When could Americans get Covid vaccines in the US according to the CDC?
Debate rages on in the US over a vaccine date after President Donald Trump has said a vaccine could be available before the election November 3, and on Wednesday he said a vaccine could be released by mid-October.
Donald Trump predicted on Wednesday that at least 100 million doses of a coronavirus vaccine could be distributed in by the end of 2020 with the president's claim contradicting a top government health official Trump dismissed as confused.
Hours earlier, Robert Redfield, director of the federal Centers for Disease Control and Prevention (CDC) said a vaccine could be broadly rolled out by the middle of next year or a little later.

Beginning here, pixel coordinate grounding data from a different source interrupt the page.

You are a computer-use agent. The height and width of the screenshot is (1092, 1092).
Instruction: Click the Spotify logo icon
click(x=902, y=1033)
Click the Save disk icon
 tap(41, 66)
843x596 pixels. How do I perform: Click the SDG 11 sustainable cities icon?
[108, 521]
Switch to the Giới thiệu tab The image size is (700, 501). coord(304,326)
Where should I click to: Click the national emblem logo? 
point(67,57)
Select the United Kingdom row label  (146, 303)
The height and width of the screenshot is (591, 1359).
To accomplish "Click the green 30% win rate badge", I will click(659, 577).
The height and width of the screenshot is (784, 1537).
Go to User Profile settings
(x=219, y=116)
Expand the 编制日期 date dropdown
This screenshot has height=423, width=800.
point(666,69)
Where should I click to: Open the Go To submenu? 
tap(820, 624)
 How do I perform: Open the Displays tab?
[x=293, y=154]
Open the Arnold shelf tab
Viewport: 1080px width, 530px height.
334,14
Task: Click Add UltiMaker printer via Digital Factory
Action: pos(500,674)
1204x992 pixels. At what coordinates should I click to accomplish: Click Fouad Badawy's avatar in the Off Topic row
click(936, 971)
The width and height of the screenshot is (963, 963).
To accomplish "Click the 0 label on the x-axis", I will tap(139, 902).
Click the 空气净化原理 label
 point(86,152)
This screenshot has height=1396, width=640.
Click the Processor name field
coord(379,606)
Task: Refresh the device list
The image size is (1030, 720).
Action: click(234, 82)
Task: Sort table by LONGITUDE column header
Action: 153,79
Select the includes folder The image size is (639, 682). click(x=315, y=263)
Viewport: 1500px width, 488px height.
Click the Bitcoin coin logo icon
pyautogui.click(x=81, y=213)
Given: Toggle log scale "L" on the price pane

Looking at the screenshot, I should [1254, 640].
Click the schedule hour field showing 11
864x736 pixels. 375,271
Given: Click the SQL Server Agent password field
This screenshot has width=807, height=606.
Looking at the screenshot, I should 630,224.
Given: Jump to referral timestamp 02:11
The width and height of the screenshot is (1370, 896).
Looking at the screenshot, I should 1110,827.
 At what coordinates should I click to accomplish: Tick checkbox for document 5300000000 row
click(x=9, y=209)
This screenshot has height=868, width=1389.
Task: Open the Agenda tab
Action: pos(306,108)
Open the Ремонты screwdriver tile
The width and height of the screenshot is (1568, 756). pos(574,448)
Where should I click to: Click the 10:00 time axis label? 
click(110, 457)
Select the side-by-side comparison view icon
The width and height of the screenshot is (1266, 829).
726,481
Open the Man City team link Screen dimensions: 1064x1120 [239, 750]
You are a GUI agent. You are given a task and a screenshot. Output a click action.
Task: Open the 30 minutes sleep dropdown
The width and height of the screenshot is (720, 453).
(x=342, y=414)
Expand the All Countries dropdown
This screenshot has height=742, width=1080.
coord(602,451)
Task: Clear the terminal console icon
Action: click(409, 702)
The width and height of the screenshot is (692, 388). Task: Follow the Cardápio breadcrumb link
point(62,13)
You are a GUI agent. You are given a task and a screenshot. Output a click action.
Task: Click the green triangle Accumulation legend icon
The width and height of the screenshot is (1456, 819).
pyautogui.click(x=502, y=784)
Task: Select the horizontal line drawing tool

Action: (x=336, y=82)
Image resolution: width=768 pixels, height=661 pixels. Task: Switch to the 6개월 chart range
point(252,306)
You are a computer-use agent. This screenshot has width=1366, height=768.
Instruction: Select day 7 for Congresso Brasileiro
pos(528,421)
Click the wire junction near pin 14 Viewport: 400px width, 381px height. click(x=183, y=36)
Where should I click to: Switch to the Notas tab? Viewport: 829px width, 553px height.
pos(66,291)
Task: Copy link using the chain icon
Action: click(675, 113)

"No I think he made a mistake when he said that," Trump said, telling reporters he called Redfield. "That's incorrect information. "I believe he was confused. I think he just misunderstood the question, probably."
State panel testimony
Redfield, head of the federal government's disease control agency, made his comments in testimony before a U.S. Senate panel.
He said general availability of a vaccine could come by "late second quarter, third quarter 2021." A vaccine could be ready as soon as this November or December, Redfield said, adding that limited first doses could go to those who were most vulnerable. But "in order to have enough of us immunized to have immunity, I think it’s going to take six to nine months," he added.
A CDC spokesman said in a statement that Redfield was answering a question he thought was in regard to the time period in which all Americans would have completed their Covid vaccination, and his estimate was by the second or third quarter of 2021.
"He was not referring to the time period when Covid-19 vaccine doses would be made available to all Americans," the spokesman said.
In a later statement, Redfield said that he believes in the "importance of vaccines and the importance in particular of a Covid-19 vaccine."